2Chronicles 16:9 says “... the eyes of the LORD range throughout the earth to strengthen those whose hearts are fully committed to him..."
God got Elijah into situations where he had no choice but to trust Him.
Because when this drought was over, God was sending Elijah back to confront Ahab.
And when Elijah went back, he had to be able to know that he could trust God.
This whole time in exile was designed by God so He could train Elijah in trust.

He showed Elijah that He could order the very ravens to feed him
He showed Elijah that He was able to enable a destitute widow to meet his needs.
Over and over again, God trained Elijah in trust.
God knows that trust is something that’s earned.

And He knows the power of trust in our lives.
That’s why He lays such an emphasis on our counting our blessings. Repeatedly throughout Scripture God tells us be thankful, to rejoice to focus on what He has done in our lives. This is more than just a “religious activity” – it’s a training ground in trust.

If Elijah had not been trained in trust, he probably wouldn’t have been ready when the time of testing came. In the same way – if we don’t train ourselves in trusting God, we will not have the strength to stand in the time of testing.

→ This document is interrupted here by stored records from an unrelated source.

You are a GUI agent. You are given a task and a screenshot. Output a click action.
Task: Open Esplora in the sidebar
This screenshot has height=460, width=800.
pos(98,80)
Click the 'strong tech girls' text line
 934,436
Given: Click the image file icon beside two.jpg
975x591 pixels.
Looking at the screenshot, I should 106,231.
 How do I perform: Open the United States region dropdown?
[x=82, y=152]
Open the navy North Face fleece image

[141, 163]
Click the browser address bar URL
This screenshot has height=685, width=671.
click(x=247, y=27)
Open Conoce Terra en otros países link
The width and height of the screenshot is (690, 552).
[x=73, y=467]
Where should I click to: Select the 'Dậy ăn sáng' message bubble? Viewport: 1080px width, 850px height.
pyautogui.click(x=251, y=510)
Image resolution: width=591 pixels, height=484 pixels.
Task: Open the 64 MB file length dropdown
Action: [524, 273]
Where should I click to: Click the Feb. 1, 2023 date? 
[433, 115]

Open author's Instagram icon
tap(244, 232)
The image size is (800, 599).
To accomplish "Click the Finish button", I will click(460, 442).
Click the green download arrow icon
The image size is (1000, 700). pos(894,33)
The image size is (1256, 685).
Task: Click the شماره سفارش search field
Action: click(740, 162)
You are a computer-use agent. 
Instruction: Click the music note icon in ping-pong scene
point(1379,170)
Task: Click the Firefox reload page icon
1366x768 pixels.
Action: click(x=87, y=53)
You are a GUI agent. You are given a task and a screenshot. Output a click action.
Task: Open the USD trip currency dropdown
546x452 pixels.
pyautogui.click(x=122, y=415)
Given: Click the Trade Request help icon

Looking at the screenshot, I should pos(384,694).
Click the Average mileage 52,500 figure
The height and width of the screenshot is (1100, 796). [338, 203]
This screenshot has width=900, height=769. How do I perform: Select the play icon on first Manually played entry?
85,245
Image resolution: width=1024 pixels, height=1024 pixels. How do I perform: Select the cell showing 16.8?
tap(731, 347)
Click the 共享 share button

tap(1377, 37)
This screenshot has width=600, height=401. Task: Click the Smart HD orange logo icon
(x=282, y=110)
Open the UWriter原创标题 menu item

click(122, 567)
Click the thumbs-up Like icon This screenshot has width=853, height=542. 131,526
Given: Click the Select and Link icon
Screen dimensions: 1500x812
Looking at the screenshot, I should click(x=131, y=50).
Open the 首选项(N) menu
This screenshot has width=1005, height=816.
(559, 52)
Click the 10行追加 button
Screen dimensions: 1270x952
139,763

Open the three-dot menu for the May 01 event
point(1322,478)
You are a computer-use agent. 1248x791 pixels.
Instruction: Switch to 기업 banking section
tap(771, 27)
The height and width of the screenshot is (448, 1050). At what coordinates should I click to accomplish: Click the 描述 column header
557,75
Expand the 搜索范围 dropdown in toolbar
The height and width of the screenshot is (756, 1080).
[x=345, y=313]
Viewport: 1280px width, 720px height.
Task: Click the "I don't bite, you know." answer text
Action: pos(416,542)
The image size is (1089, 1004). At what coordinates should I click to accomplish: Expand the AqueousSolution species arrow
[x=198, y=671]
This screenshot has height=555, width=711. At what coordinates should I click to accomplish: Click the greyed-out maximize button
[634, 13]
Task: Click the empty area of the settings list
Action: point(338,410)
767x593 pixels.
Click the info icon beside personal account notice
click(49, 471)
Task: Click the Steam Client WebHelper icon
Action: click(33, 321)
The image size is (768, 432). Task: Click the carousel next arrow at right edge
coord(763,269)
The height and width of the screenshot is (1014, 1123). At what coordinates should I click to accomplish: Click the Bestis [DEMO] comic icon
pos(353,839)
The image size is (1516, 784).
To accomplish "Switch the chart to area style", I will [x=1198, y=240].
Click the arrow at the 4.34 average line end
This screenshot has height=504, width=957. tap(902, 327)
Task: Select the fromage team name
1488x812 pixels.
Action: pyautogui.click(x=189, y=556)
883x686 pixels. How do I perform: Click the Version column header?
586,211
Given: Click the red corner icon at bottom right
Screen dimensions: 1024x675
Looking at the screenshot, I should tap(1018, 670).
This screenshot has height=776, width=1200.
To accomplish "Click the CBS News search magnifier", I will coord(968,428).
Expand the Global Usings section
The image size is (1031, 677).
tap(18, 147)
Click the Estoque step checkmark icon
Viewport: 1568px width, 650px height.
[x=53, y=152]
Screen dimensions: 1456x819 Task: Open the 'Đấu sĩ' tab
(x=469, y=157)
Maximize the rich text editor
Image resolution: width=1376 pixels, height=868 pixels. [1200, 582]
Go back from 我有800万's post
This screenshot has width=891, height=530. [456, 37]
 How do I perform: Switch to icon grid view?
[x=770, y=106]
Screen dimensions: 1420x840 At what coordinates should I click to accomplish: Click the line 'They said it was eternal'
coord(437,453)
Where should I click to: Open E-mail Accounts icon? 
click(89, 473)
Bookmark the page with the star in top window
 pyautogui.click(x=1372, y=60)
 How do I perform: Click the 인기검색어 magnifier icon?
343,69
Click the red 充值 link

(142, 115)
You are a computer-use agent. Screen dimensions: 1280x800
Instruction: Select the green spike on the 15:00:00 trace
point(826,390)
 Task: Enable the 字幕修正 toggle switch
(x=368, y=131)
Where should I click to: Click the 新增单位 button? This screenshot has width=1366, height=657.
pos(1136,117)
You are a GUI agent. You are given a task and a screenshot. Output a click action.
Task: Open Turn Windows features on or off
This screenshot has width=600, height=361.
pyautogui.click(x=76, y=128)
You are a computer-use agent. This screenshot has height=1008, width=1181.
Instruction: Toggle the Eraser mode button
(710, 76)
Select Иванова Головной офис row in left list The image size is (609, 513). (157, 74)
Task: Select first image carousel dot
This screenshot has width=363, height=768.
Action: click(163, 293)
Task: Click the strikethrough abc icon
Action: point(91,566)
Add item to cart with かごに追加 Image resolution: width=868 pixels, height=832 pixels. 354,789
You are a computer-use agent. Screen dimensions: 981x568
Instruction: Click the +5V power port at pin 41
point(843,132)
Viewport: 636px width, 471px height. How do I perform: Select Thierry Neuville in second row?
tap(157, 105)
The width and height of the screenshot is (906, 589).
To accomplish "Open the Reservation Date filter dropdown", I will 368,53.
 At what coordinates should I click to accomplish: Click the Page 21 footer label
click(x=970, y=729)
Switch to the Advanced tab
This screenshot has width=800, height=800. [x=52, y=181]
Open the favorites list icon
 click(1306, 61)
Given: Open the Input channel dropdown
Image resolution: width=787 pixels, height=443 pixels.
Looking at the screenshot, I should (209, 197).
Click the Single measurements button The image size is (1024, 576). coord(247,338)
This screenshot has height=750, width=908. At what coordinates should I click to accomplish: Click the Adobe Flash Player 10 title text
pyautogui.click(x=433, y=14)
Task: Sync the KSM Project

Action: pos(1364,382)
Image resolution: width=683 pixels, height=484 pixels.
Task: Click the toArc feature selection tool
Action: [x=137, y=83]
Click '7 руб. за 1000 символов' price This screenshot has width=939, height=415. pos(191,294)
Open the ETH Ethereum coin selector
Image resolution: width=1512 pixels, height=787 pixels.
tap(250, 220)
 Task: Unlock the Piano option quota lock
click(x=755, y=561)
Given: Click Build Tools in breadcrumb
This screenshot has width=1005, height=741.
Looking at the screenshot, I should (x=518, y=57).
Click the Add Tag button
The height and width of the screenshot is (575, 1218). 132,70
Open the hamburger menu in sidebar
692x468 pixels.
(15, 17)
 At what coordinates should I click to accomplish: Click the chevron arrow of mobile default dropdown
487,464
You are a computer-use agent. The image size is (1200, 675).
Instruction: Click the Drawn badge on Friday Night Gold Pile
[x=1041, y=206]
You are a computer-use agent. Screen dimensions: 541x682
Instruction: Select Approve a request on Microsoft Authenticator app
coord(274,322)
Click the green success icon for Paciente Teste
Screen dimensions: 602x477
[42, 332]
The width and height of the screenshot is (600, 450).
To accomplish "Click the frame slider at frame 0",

CLOSE: The question for you this morning is this:
Who do you trust?

One man made this observation:
“Trust in yourself and you are doomed to disappointment
Trust in money and you may have it taken from you;
But trust in God, and you are never to be confounded in time or eternity.”

Hebrews tells us
“Without faith it is impossible to please God...”
That kind of faith is more than just “believing God exists?”
It’s a faith that has learned to trust God because of what He’s done for us.

Hebrews 11:6 tells us
“Without faith it is impossible to please God, because anyone who comes to him must believe that he exists AND that he rewards those who earnestly seek him.”